Then four days pass. I waver, tired. My calendar seems oppressive. The new habit loses its stickiness against the watery pulse of time and circumstance.

I lose another day, a week, and slip behind.

Last Spring, I started Hannah Marcotti’s beautiful Spirits of Joy and did ten days of paper crafting, collage making, glue bending. The drawing ignited in me a new set of doodles; the ripped paper and tacky glue nudged the sleepy muse inside of me.

And I ran from the class to my journals, getting lost inside of my own writing project. The crafts lay quietly on my desk for the next three weeks.
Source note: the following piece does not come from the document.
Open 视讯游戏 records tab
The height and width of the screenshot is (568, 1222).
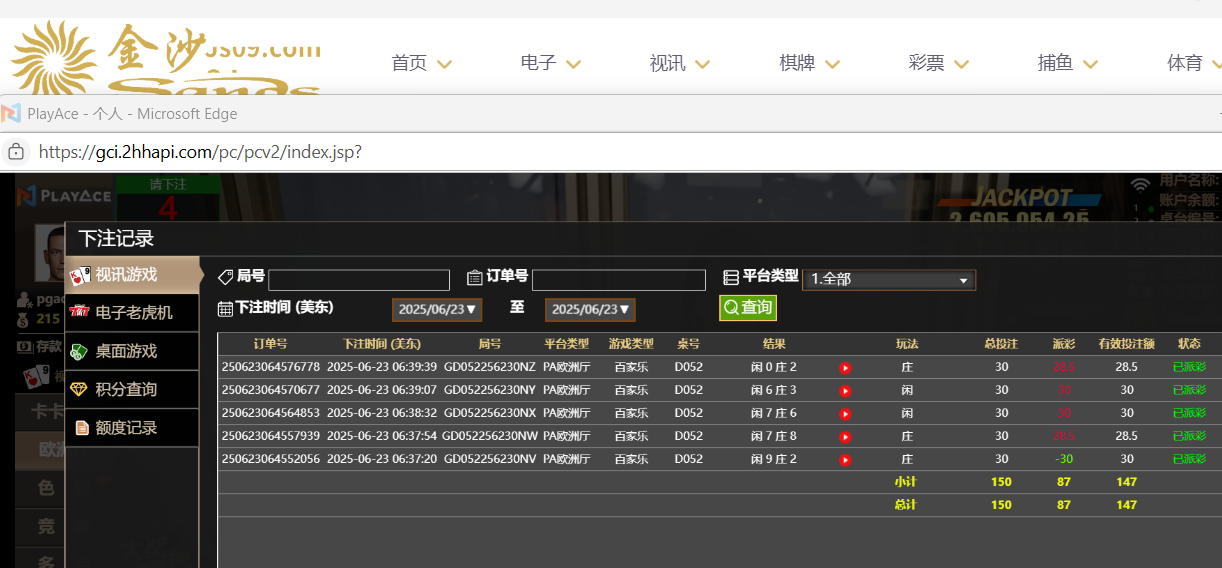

I used to beat myself up for not finishing things. Like the fits that “Crazy Eyes” has in Orange is the New Black, I’d cringe and mentally beat myself up each time I found another project laying around the house, paused or half-done.

It was a pattern so familiar, I started to observe it.

What was happening? Why was I quitting?

Life happened.

Things got hard, they got rough: deadlines built up. Real work pulled me in. The need to take a run and take care of my body surfaced. The competing pulls of attention and focus and deadlines wrapped me in their compelling arms.

But something else was happening, too. Ten days of paper-crafting with a beautiful spirit course led me to building an entirely new online program of my own.

Skimming the lessons in a business-building mastermind opened up a new way of creating sales pages. Reading half of a book propelled me into my next project.

And then it hit me: what if I was getting exactly what I needed?

What if I was getting exactly what I needed? These courses and events served as inspiration for my soul, and my soul nudged me when it was time to begin working.

Like a creative coach blowing the whistle, she stood on the sidelines while I soaked in knowledge until they stepped in and said, “Okay, Sarah, go make that thing. You heard the whisper. Now make.”

What if my ego was the only part of me that really cared about finishing?

You don’t have to do everything to get something out of it.

Twelve half-finished books is still reading six full books. (Many books are inflated lengths anyways and should be shorter). Some things are meant to be finished. And some things don’t need to be finished.

You don’t have to finish your meal. (In fact, not finishing might be better for you). Or your art project. Or the class you signed up for after you get exactly what you need out of it.

We think we know what we need in advance.

The more I plan in advance and then later watch my life take shape completely differently than my plans, the more I realize that planning ahead can be a flimsy wish at best.

It gets our foot in the door. We often underestimate how much time things take, or assume we know all the steps we’ll take before we get started.

You can pause. You can wait. You can enjoy the space.

You can quit.

You are allowed to leave things half-finished and undone. You can walk away.

Writers who join my programs always fall down. This is life, it happens: we get sick, we get tired, we have late nights. Instead of beating yourself up, I remind them to build in “life” days.

Want to blog? Make a plan to do it weekly, with a free pass to skip one week a month for when life gets a bit frenetic.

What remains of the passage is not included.